▶ _What is required_
What lines in the data hold the string "computer"? Show them.

Saved entries
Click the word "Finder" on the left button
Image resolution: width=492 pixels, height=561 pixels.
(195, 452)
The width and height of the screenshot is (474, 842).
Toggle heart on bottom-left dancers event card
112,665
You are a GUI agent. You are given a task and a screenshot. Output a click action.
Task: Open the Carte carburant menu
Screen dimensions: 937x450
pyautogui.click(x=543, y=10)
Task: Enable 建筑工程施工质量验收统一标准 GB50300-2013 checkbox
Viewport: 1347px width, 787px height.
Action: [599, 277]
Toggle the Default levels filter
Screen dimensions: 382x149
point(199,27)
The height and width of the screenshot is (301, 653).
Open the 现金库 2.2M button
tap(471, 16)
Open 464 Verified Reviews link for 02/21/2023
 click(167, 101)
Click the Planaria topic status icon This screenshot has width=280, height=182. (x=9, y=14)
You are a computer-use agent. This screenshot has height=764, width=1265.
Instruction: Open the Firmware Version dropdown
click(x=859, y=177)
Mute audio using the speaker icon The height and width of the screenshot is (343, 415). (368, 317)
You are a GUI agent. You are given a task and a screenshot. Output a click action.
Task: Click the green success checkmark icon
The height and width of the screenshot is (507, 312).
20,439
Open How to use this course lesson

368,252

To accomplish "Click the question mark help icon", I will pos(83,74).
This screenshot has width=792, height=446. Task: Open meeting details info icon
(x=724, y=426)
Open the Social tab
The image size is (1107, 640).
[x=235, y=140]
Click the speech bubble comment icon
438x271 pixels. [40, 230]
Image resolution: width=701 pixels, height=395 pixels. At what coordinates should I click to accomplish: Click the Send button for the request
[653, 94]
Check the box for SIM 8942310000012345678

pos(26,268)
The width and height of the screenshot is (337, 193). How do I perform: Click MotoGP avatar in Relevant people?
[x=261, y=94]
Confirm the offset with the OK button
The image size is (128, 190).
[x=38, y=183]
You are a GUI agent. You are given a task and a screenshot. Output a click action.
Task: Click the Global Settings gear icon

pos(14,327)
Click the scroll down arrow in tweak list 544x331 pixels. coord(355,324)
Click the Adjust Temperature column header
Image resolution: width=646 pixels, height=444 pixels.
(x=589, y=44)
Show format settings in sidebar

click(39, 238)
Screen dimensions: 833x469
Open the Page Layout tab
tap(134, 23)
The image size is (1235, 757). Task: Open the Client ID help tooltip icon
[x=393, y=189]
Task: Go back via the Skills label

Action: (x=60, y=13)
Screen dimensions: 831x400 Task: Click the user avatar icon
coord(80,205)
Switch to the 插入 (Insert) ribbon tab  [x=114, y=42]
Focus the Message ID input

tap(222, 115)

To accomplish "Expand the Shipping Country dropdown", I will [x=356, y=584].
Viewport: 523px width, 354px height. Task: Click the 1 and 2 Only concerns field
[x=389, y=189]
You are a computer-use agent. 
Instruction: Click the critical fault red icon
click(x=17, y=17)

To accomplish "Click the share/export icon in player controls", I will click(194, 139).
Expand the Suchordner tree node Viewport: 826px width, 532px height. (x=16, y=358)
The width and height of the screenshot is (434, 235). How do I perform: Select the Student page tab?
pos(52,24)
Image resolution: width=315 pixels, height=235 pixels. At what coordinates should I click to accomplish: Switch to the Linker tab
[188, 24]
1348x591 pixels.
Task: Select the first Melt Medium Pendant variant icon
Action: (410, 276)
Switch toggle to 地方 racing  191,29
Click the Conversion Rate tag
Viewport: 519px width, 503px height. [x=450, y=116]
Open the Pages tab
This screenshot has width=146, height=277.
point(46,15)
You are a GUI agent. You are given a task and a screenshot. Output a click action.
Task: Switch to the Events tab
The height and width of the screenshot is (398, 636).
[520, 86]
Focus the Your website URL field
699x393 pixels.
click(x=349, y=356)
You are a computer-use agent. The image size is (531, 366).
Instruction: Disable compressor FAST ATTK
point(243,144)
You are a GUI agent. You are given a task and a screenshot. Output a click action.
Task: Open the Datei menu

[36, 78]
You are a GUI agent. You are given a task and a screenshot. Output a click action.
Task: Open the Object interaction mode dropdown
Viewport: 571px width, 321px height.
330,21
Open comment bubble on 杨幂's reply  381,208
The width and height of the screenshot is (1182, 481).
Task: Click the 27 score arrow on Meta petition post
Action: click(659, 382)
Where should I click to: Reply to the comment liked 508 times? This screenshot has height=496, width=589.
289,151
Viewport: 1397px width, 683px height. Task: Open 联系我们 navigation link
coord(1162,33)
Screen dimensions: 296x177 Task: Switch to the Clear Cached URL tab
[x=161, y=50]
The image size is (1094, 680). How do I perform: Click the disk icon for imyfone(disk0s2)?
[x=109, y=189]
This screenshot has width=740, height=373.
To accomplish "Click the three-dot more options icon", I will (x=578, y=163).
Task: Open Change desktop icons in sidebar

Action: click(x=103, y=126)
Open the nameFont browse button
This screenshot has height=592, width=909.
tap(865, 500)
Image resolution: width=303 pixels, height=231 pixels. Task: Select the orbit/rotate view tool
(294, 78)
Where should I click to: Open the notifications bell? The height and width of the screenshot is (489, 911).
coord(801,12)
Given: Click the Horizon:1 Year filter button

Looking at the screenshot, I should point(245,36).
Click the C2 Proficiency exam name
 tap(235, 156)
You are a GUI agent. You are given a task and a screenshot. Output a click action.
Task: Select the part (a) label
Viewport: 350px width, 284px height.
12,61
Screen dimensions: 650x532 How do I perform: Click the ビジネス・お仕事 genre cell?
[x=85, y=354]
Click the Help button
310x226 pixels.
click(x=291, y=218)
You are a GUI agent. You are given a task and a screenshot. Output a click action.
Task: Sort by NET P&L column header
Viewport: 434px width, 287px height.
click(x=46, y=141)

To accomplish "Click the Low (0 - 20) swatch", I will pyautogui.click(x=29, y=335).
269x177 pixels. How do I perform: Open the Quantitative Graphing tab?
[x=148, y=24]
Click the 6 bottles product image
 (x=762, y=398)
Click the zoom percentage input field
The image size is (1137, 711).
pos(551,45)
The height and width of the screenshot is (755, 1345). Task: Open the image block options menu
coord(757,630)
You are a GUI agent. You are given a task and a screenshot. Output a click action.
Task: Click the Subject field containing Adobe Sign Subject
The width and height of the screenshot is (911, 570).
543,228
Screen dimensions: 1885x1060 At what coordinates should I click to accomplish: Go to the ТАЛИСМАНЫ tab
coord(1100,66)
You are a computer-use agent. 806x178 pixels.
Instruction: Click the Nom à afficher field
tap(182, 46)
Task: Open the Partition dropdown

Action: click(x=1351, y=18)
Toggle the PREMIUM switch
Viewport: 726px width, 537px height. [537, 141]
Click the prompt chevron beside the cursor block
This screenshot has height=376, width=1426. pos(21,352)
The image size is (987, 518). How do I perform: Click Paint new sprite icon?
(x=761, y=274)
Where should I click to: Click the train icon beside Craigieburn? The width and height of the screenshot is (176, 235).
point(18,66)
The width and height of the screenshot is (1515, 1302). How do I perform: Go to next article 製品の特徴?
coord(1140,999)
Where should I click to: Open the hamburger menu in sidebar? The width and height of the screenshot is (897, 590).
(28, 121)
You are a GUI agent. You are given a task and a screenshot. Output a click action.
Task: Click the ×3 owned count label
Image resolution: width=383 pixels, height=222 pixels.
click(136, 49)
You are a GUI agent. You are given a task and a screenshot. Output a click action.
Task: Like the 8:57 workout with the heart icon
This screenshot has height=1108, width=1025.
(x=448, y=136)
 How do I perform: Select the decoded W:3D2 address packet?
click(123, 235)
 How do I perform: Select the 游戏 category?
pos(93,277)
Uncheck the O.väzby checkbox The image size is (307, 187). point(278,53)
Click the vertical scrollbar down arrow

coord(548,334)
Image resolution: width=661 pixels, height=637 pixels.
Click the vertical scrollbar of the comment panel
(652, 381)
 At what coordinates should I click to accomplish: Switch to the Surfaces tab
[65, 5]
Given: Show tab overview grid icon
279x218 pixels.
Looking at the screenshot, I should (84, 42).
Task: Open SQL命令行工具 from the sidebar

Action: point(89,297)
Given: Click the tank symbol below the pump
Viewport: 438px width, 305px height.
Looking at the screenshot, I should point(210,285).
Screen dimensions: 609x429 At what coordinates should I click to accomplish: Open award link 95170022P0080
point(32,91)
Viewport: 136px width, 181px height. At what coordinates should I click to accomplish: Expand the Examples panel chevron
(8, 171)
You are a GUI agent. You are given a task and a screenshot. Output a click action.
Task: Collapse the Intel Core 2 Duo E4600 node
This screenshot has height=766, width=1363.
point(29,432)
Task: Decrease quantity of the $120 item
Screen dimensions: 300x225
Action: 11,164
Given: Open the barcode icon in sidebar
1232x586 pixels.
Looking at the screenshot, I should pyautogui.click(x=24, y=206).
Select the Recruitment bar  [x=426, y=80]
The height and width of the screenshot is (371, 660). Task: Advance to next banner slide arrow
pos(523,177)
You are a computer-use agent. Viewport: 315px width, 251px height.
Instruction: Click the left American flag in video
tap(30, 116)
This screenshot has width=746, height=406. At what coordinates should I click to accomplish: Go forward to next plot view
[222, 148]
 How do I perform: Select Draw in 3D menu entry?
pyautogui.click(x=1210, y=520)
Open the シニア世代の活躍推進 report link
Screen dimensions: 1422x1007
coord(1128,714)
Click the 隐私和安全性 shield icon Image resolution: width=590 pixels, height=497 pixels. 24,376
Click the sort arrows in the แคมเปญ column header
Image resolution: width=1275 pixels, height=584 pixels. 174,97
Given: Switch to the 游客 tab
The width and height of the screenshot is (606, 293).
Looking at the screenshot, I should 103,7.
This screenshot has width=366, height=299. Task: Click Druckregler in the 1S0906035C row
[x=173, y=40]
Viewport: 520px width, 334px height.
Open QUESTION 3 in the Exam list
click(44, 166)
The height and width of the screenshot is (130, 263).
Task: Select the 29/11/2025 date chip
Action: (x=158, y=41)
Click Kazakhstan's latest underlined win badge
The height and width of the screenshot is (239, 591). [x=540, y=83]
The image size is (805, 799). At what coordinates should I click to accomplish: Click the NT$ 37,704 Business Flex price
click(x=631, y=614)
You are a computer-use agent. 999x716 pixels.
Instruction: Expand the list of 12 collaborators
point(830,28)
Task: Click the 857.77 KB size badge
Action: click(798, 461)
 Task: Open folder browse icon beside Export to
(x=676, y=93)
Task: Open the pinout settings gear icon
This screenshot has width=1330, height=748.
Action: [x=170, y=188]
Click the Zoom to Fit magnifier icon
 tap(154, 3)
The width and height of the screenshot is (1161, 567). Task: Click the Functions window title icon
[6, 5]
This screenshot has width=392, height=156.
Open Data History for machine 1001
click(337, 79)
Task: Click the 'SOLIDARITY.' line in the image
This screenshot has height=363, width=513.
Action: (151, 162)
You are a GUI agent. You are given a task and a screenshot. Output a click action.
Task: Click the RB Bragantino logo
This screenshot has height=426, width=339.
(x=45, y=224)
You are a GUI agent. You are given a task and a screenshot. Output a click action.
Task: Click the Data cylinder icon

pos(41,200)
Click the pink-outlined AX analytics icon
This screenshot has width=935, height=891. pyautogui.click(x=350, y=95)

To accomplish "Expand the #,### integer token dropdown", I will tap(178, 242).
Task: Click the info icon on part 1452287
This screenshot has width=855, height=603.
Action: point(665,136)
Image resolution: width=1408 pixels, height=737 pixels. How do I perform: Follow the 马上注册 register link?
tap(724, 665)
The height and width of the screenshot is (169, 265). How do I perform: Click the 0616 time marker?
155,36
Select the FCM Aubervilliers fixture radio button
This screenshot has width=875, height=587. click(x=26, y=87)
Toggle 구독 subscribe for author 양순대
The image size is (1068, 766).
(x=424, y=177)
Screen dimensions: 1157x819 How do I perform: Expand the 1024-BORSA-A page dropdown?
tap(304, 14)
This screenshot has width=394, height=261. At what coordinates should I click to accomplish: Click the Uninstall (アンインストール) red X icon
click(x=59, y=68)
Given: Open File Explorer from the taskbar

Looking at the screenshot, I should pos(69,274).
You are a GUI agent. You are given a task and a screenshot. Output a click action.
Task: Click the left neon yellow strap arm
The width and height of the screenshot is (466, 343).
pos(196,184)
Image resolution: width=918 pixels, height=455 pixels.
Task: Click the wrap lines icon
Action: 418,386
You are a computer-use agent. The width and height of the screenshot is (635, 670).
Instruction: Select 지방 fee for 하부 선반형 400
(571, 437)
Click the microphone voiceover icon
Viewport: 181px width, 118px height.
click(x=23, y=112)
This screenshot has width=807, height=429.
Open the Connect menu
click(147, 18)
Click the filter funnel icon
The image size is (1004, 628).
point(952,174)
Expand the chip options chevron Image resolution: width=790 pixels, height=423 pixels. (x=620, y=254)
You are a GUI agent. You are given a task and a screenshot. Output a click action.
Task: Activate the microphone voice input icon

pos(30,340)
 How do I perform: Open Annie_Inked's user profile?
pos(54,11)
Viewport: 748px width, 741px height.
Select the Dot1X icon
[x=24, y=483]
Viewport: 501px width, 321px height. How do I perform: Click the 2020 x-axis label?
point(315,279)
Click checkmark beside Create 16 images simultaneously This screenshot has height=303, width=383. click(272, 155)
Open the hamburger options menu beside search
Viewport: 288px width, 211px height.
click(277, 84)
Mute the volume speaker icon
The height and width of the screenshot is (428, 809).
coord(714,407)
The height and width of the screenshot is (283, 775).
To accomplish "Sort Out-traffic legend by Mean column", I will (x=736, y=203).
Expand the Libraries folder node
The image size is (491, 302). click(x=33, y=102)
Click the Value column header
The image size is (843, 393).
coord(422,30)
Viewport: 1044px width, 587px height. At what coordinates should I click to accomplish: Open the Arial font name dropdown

▶ _Problem solution_
You are a computer-use agent. This screenshot has height=764, width=1265.
You are a computer-use agent. 
You are a computer-use agent. The image size is (531, 366).
You are a computer-use agent. 806x178 pixels.
You are a computer-use agent. Viewport: 315px width, 251px height.
You are a computer-use agent. 999x716 pixels.
You are a computer-use agent. The width and height of the screenshot is (635, 670).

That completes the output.